- RAK Ports operates four integrated maritime hubs close to the entrance to the Gulf
- Ideal infrastructure for efficient handling of oversized, breakbulk and project cargoes
- Saqr Port/Freezone is today one of the world’s largest and most efficient bulk ports
- New land reclamation area will create additional breakbulk and general cargo facilities
RAK Ports was on show again at Breakbulk Middle East this week. With over 4,000 professional delegates from 70 countries, the exhibition and conference in Dubai World Trade Centre has become an important annual meeting point for this growing sector of the region’s maritime industry. Saqr/Port and Freezone is today one of the world’s largest and most advanced bulk ports and can handle a phenomenal 11,000 tonnes of dry bulk an hour across deep-water berths capable of handling the world’s largest vessels.
Recent infrastructure investments of US$ 250 million and the latest German heavy-lift technology, including 22 mobile harbour cranes each with a capacity of up to 200 tonnes, has created an optimal environment at Saqr Port/Freezone for the efficient handling of oversized, breakbulk and project cargoes. Add to this ample laydown space, a skilled workforce, and excellent landside connectivity with modern highways connecting Ras Al Khaimah with the rest of the Emirates, Saudi Arabia, and Oman, and it is no wonder that RAK Ports is being hailed as the new breakbulk gateway to the Gulf.

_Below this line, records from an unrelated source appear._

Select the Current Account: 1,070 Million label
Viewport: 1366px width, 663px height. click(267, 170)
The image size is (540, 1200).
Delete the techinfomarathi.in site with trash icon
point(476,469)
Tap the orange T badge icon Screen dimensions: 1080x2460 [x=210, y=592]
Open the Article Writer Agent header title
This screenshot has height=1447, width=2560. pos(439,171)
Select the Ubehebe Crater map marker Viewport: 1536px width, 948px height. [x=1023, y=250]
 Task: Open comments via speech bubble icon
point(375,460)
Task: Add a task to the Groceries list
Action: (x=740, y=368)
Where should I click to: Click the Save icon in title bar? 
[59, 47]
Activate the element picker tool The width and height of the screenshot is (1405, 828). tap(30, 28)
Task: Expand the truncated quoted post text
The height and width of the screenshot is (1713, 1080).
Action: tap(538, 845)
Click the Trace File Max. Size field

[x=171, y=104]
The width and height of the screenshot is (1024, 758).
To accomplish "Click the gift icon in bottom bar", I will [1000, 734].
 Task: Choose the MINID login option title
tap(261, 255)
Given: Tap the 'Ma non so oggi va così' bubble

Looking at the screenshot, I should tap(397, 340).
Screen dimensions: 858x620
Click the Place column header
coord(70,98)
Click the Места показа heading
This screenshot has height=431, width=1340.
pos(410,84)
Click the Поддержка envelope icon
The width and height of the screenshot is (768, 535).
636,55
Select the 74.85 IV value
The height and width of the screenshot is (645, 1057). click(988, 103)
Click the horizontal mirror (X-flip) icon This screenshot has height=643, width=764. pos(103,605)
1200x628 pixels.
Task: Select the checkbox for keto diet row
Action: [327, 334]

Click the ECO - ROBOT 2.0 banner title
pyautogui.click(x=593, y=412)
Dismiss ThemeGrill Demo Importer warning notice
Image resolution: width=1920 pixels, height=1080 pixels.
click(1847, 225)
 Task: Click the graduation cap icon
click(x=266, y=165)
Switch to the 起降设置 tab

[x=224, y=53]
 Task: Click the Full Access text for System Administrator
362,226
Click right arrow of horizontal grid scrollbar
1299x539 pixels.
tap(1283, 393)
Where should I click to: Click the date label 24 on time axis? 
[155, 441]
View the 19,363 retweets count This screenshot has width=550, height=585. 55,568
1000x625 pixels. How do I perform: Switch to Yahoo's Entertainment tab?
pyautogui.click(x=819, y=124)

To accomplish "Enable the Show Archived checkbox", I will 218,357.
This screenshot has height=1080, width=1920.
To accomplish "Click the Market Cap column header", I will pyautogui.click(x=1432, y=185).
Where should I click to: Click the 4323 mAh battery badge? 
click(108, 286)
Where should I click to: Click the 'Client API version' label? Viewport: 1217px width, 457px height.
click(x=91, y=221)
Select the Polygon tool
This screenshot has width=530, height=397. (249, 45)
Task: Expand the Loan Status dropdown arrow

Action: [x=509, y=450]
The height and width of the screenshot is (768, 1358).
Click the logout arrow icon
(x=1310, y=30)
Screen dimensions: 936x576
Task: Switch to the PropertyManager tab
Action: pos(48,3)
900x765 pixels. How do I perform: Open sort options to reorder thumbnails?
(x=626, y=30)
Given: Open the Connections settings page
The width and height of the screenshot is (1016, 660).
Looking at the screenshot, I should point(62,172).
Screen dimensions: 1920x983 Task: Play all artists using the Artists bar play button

Roger Clasquin, RAK Ports Chief Executive Officer, said: “At RAK Ports we continue to diversify our capabilities beyond our traditional role as the gateway source of much of the construction material fuelling the economic diversification of the Middle East. Our focus today at the exhibition on breakbulk, simply underscores the critical role that RAK Ports plays in the region’s industrial supply chains and as a key driver in the economic growth of the emirate.”
Located close to on one of the world’s most frequented shipping routes and with drafts alongside of up to 18 metres, Saqr Port/Freezone is no stranger to size when it comes to breakbulk. Recent load-out projects have demonstrated the phenomenal capacity and professional capabilities available at the Port. To accommodate continued growth, a new land reclamation area is currently under construction to extend the current Freezone, and three million tonnes of recycled material from local quarries have already been used in the project. Phase one of the project will include a dedicated general cargo and breakbulk terminal, catering to the region’s needs as the transition from oil and gas to more sustainable and diversified economies continues to gather speed.